Public-private partnerships are still the better way to build

Public-private partnerships, or P3s, may cost more up front, but they are a better way to deal with inevitable budget over-runs and construction delays

 THE CANADIAN PRESS/Frank Gunn

THE CANADIAN PRESS/Frank Gunn

No matter where you turn in Canada these days, governments are talking infrastructure. The latest example is the federal Liberals’ election commitment to spend almost $125 billion on infrastructure over the next 10 years. So how we go about procuring public infrastructure is of more than passing interest.

That’s why the Ontario auditor general’s (AG) December 2014 report was so surprising. In her report, the AG came to the conclusion that traditional procurement of public sector infrastructure would be superior to public-private-partnership (P3) procurement if projects were simply “managed better” by government. The conclusion was surprising because it ran contrary to the findings of a substantial body of academic and practitioner research across a number of jurisdictions. Recently, the new Liberal government announced that they would relax the requirement that municipal infrastructure projects that access federal funding be procured using a P3 approach.

What are P3s? P3s use the private sector to manage some combination of the design, construction, financing, operation and maintenance of a public infrastructure project. In contrast, traditional projects use the public sector to manage all aspects of the project, even though private sector firms typically do the actual construction.

Researchers at the Lawrence National Centre for Policy and Management at Western’s Ivey Business School were asked by a group of firms active in both procurement environments to compare the processes and incentive structures embedded in the two approaches. We began by developing a framework or logic model encompassing the traditional and P3 approaches to infrastructure procurement. We then used the framework to compare six cases of traditional and P3 procurement of health and transportation infrastructure.

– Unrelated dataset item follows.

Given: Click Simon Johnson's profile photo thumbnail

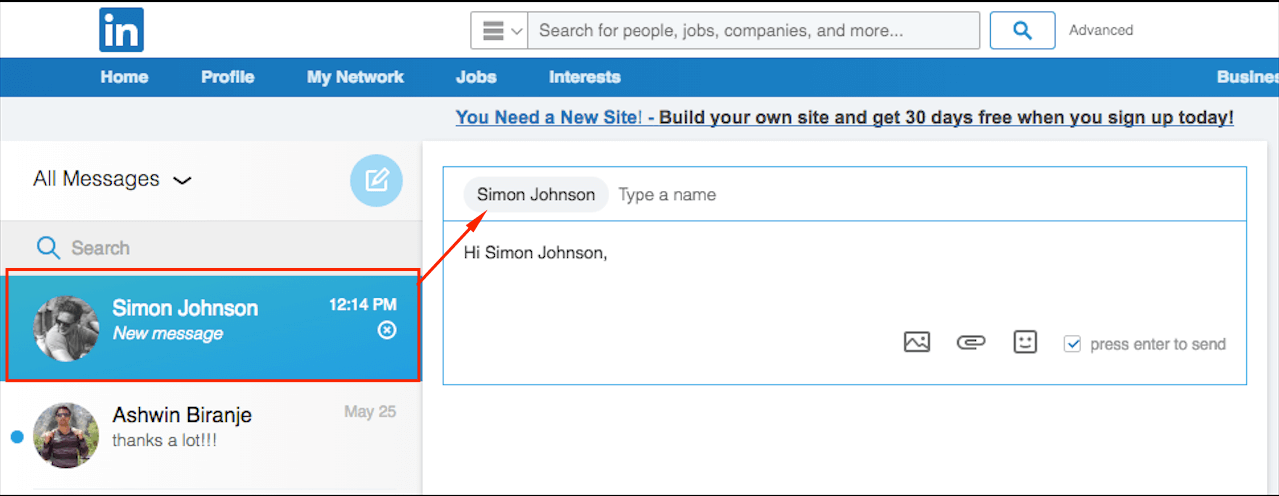Looking at the screenshot, I should click(x=66, y=328).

Based on our investigation of the two approaches and the lessons we drew from the case studies, we believe that the P3 approach is generally superior because it brings to bear specialized expertise, incentives, and due diligence and accountability mechanisms that are not possible to replicate in the political environment in which public sector managers work. In other words, the structures within which public sector managers operate and the constraints they face make it impossible for them to match the performance that P3s can provide. While, as the AG suggests, some of the traditional procurement projects we examined could have been managed better, the incentives to manage them better were weak and incomplete.

There is no free lunch. P3 projects often cost more up front because they include the cost of transferring to the private sector the risk of budget over-runs and late delivery. P3 projects are generally a good deal because the private sector is better placed to manage those risks cost-effectively—a result of their specialized knowledge and the incentives and accountability mechanisms embedded in P3s.

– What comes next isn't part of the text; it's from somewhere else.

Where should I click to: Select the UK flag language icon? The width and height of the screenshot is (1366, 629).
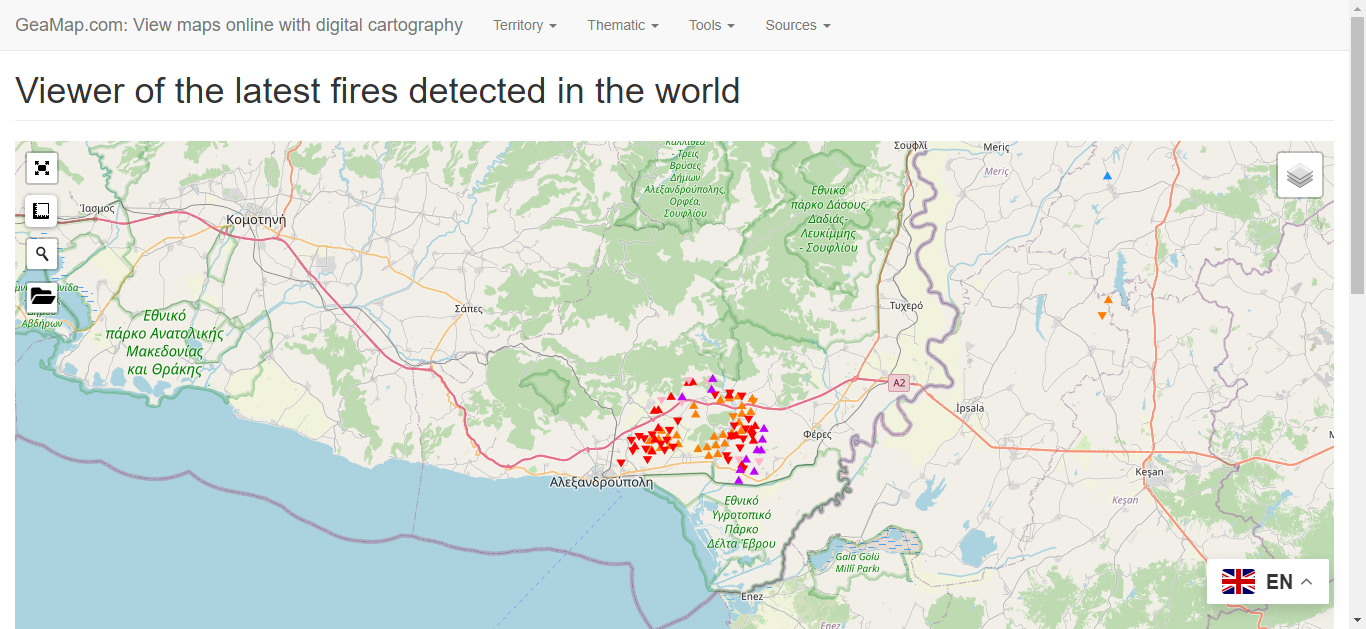click(1238, 582)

Traditionally procured projects look cheaper at the front end because they fail to account for the risk of cost over-runs and late delivery. Also missing are the benefits of the innovative design features that sometimes appear when the project manager is minimizing total costs, including operating and maintenance over the whole lifetime of the public infrastructure.

We recognize that not all projects are best delivered by the P3 approach and we lay out conditions to help choose between the two approaches when considering specific projects. For example, smaller projects may not warrant the P3 approach. Sometimes risks cannot be priced because environmental or political conditions are too uncertain. We agree with the auditor general that value-for-money analysis is key to determining which approach is best for specific projects and that continued work to refine methodologies is strongly recommended.

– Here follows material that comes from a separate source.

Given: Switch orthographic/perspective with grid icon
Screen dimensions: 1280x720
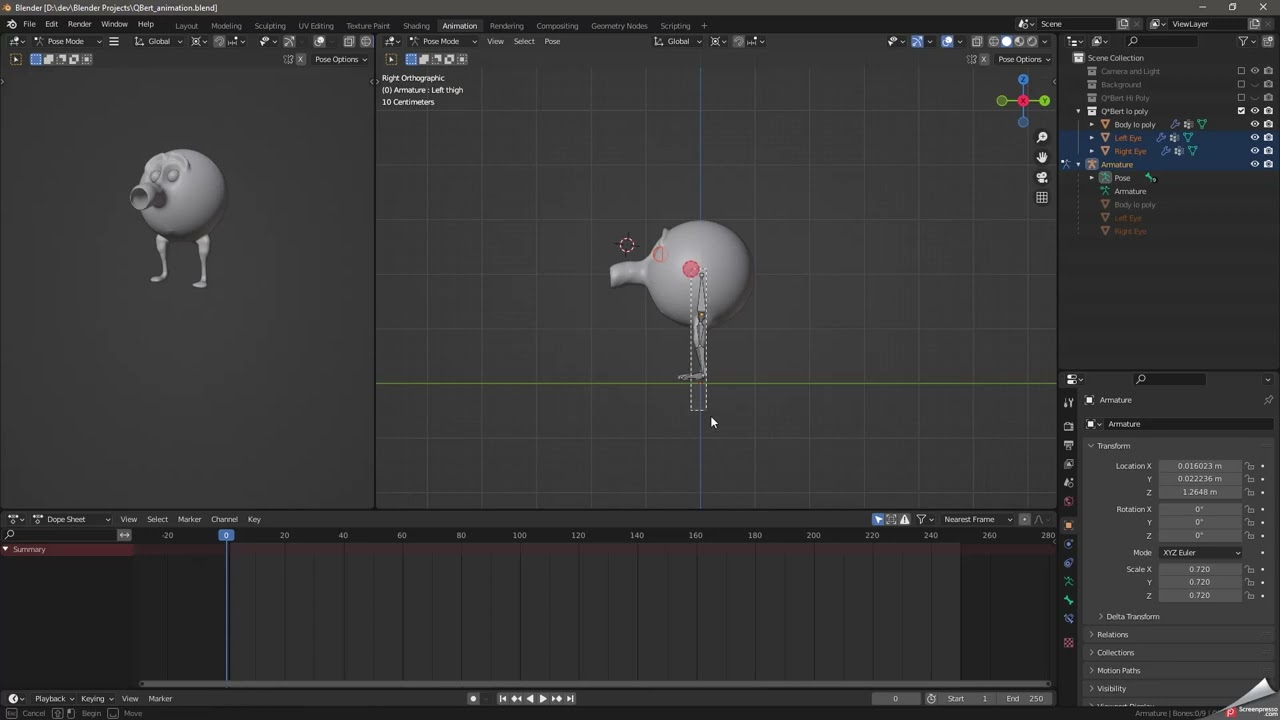Looking at the screenshot, I should [x=1042, y=197].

What is the bottom line for citizens confronting the avalanche of public sector infrastructure projects that we will need over the next decade if we are to modernize our economy and make our cities and towns more livable? P3 procurement will remain an important, cost-effective tool to ensure on time and on budget delivery of public infrastructure. P3s are not the whole answer, but they should be an important part of the toolkit we use to build Canada for the next generation.

Paul Boothe is professor and director of the Lawrence National Centre for Policy and Management at Western’s Ivey Business School.